**Material provided:**
☆ ☆ ☆ ☆ ☆
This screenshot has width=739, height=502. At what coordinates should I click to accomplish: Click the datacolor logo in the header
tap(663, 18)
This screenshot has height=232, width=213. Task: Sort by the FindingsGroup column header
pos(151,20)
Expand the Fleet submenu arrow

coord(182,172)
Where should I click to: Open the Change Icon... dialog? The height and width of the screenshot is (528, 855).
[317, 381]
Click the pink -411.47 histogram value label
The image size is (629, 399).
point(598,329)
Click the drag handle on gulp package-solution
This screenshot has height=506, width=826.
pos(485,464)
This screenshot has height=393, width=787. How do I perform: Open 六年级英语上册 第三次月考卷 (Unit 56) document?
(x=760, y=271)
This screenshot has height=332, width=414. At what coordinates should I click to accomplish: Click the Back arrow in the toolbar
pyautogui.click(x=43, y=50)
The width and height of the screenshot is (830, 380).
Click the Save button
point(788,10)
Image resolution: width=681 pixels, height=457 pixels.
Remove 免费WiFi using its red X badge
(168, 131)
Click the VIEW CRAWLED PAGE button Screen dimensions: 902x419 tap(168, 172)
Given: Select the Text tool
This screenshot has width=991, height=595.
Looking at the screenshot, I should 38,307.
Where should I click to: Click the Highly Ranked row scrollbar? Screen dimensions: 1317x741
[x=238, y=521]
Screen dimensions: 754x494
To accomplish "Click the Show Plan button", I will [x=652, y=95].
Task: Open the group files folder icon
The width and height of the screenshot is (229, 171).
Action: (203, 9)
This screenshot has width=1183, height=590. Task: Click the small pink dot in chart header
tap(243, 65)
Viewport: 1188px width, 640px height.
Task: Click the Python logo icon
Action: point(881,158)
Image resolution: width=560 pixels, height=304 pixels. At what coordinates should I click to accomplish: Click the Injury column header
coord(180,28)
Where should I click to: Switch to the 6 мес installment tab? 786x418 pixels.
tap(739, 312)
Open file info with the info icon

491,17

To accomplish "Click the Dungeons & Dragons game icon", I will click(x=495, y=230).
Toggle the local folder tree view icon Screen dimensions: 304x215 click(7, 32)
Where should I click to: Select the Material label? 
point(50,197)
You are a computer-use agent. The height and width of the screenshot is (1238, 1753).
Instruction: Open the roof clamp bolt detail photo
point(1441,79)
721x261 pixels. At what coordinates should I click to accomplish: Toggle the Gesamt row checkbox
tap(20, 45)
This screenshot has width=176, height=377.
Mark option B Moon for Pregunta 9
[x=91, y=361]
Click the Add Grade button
☆ ☆ ☆ ☆ ☆
**Work to complete:** Only the lines from the one containing "This screenshot has height=332, width=414." through the one containing "Click the VIEW" are to be retyped, both boundary lines included, with no other material.

**Solution to the exercise:**
This screenshot has height=332, width=414. At what coordinates should I click to accomplish: Click the Back arrow in the toolbar
pyautogui.click(x=43, y=50)
The width and height of the screenshot is (830, 380).
Click the Save button
point(788,10)
Image resolution: width=681 pixels, height=457 pixels.
Remove 免费WiFi using its red X badge
(168, 131)
Click the VIEW CRAWLED PAGE button Screen dimensions: 902x419 tap(168, 172)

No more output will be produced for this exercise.